↓

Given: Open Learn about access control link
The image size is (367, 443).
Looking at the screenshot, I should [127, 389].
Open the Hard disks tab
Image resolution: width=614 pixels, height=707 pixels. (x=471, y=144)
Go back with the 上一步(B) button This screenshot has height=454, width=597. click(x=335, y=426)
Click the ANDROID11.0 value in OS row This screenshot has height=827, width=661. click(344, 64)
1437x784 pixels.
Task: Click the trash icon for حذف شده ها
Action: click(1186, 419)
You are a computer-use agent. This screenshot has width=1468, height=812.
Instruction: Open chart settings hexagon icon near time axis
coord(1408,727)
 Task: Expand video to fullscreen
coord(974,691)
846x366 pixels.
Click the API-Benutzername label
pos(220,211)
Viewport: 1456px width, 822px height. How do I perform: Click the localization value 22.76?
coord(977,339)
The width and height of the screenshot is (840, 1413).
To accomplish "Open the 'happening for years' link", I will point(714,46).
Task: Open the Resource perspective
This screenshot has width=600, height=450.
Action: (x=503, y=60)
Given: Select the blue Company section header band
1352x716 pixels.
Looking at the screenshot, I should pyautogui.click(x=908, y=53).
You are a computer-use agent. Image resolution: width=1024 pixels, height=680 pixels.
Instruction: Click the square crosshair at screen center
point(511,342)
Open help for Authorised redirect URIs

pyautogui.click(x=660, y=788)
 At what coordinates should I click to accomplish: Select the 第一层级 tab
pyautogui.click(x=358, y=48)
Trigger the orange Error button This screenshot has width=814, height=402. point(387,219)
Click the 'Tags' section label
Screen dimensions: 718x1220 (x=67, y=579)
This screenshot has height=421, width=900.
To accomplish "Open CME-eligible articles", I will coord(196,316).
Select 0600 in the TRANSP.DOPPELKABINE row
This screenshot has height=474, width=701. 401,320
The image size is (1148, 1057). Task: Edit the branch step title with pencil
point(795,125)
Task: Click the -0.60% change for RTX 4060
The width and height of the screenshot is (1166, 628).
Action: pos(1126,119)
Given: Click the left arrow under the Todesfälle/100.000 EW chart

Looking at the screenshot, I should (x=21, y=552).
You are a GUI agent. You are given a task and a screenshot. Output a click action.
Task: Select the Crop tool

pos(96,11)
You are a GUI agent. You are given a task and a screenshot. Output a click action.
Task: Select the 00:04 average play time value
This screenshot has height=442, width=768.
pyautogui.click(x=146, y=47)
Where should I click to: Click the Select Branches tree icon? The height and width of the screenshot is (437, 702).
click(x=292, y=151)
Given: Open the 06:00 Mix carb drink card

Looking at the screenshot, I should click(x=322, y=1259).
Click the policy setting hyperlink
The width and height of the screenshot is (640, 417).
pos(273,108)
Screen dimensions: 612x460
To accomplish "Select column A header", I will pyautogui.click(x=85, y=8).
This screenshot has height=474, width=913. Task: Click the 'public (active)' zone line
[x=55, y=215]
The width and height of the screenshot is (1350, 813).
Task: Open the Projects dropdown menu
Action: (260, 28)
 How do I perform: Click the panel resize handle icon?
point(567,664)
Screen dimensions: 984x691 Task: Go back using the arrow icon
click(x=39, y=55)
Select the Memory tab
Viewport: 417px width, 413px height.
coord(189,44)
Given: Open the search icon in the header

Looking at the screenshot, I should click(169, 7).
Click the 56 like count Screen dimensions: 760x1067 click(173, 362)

↑

Repeat the data in full, matching each line exactly.

Given: Open Learn about access control link
The image size is (367, 443).
Looking at the screenshot, I should [127, 389].
Open the Hard disks tab
Image resolution: width=614 pixels, height=707 pixels. (x=471, y=144)
Go back with the 上一步(B) button This screenshot has height=454, width=597. click(x=335, y=426)
Click the ANDROID11.0 value in OS row This screenshot has height=827, width=661. click(344, 64)
1437x784 pixels.
Task: Click the trash icon for حذف شده ها
Action: click(1186, 419)
You are a computer-use agent. This screenshot has width=1468, height=812.
Instruction: Open chart settings hexagon icon near time axis
coord(1408,727)
 Task: Expand video to fullscreen
coord(974,691)
846x366 pixels.
Click the API-Benutzername label
pos(220,211)
Viewport: 1456px width, 822px height. How do I perform: Click the localization value 22.76?
coord(977,339)
The width and height of the screenshot is (840, 1413).
To accomplish "Open the 'happening for years' link", I will point(714,46).
Task: Open the Resource perspective
This screenshot has width=600, height=450.
Action: (x=503, y=60)
Given: Select the blue Company section header band
1352x716 pixels.
Looking at the screenshot, I should pyautogui.click(x=908, y=53).
You are a computer-use agent. Image resolution: width=1024 pixels, height=680 pixels.
Instruction: Click the square crosshair at screen center
point(511,342)
Open help for Authorised redirect URIs

pyautogui.click(x=660, y=788)
 At what coordinates should I click to accomplish: Select the 第一层级 tab
pyautogui.click(x=358, y=48)
Trigger the orange Error button This screenshot has width=814, height=402. point(387,219)
Click the 'Tags' section label
Screen dimensions: 718x1220 (x=67, y=579)
This screenshot has height=421, width=900.
To accomplish "Open CME-eligible articles", I will coord(196,316).
Select 0600 in the TRANSP.DOPPELKABINE row
This screenshot has height=474, width=701. 401,320
The image size is (1148, 1057). Task: Edit the branch step title with pencil
point(795,125)
Task: Click the -0.60% change for RTX 4060
The width and height of the screenshot is (1166, 628).
Action: pos(1126,119)
Given: Click the left arrow under the Todesfälle/100.000 EW chart

Looking at the screenshot, I should (x=21, y=552).
You are a GUI agent. You are given a task and a screenshot. Output a click action.
Task: Select the Crop tool

pos(96,11)
You are a GUI agent. You are given a task and a screenshot. Output a click action.
Task: Select the 00:04 average play time value
This screenshot has height=442, width=768.
pyautogui.click(x=146, y=47)
Where should I click to: Click the Select Branches tree icon? The height and width of the screenshot is (437, 702).
click(x=292, y=151)
Given: Open the 06:00 Mix carb drink card

Looking at the screenshot, I should click(x=322, y=1259).
Click the policy setting hyperlink
The width and height of the screenshot is (640, 417).
pos(273,108)
Screen dimensions: 612x460
To accomplish "Select column A header", I will pyautogui.click(x=85, y=8).
This screenshot has height=474, width=913. Task: Click the 'public (active)' zone line
[x=55, y=215]
The width and height of the screenshot is (1350, 813).
Task: Open the Projects dropdown menu
Action: (260, 28)
 How do I perform: Click the panel resize handle icon?
point(567,664)
Screen dimensions: 984x691 Task: Go back using the arrow icon
click(x=39, y=55)
Select the Memory tab
Viewport: 417px width, 413px height.
coord(189,44)
Given: Open the search icon in the header

Looking at the screenshot, I should click(169, 7).
Click the 56 like count Screen dimensions: 760x1067 click(173, 362)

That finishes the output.